* **What to produce**
In the DLRM tutorial below, can you rewrite the passage that starts with "You can find" and ends with "to CSV files.", using "TSV files" in place of "CSV files"?

* **Text excerpt**
▼

DLRM using SparseOperationKit
Demonstrates how to build DLRM model with SparseOperationKit.
You can find the source codes in sparse_operation_kit/documents/tutorials/DLRM/.
steps
Generate datasets
Criteo Terabytes Dataset will be used. Download these files. And there are several options for you to generate datasets.
[Option1]
Follow TensorFlow’s instructions to process these files and save as CSV files.
[Option2]
Follow HugeCTR’s instructions to process these files. Then convert the generated binary files to CSV files.
$ python3 bin2csv.py \
    --input_file="YourBinaryFilePath/train.bin" \
    --num_output_files=1024 \
    --output_path="./train/" \
    --save_prefix="train_"
$ python3 bin2csv.py \
    --input_file="YourBinaryFilePath/test.bin" \
    --num_output_files=64 \
    --output_path="./test/" \
    --save_prefix="test_"
Set common params
$ export EMBEDDING_DIM=32
Run DLRM with TensorFlow
$ mpiexec --allow-run-as-root -np 4 \
    python3 main.py \
        --global_batch_size=16384 \
        --train_file_pattern="./train/*.csv" \
        --test_file_pattern="./test/*.csv" \
        --embedding_layer="TF" \
        --embedding_vec_size=$EMBEDDING_DIM \
        --bottom_stack 512 256 $EMBEDDING_DIM \
        --top_stack 1024 1024 512 256 1 \
        --distribute_strategy="multiworker" \
        --TF_MP=1
Run DLRM with SOK
$ mpiexec --allow-run-as-root -np 4 \
    python3 main.py \
        --global_batch_size=16384 \
        --train_file_pattern="./train/*.csv" \
        --test_file_pattern="./test/*.csv" \
        --embedding_layer="SOK" \
        --embedding_vec_size=$EMBEDDING_DIM \
        --bottom_stack 512 256 $EMBEDDING_DIM \
        --top_stack 1024 1024 512 256 1 \
        --distribute_strategy="multiworker"
reference
- Criteo TeraBytes Datasets (https://labs.criteo.com/2013/12/download-terabyte-click-logs/) 
- TensorFlow DLRM model (https://github.com/tensorflow/models/tree/master/official/recommendation/ranking)

▲

* **Data provided**
▼

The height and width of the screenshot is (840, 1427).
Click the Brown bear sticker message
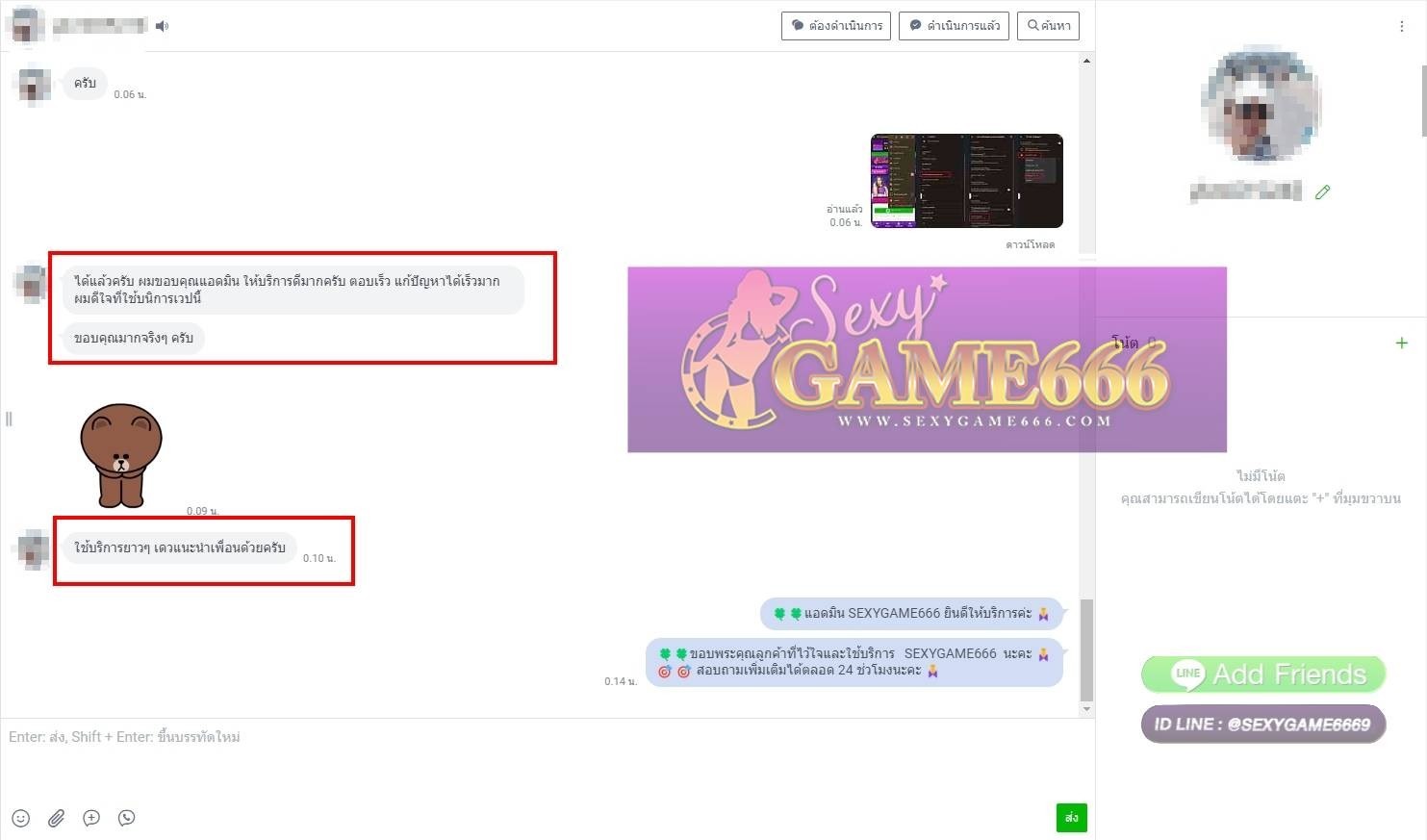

▲

* **Correct answer**
You can find the source codes in sparse_operation_kit/documents/tutorials/DLRM/.
steps
Generate datasets
Criteo Terabytes Dataset will be used. Download these files. And there are several options for you to generate datasets.
[Option1]
Follow TensorFlow’s instructions to process these files and save as TSV files.
[Option2]
Follow HugeCTR’s instructions to process these files. Then convert the generated binary files to TSV files.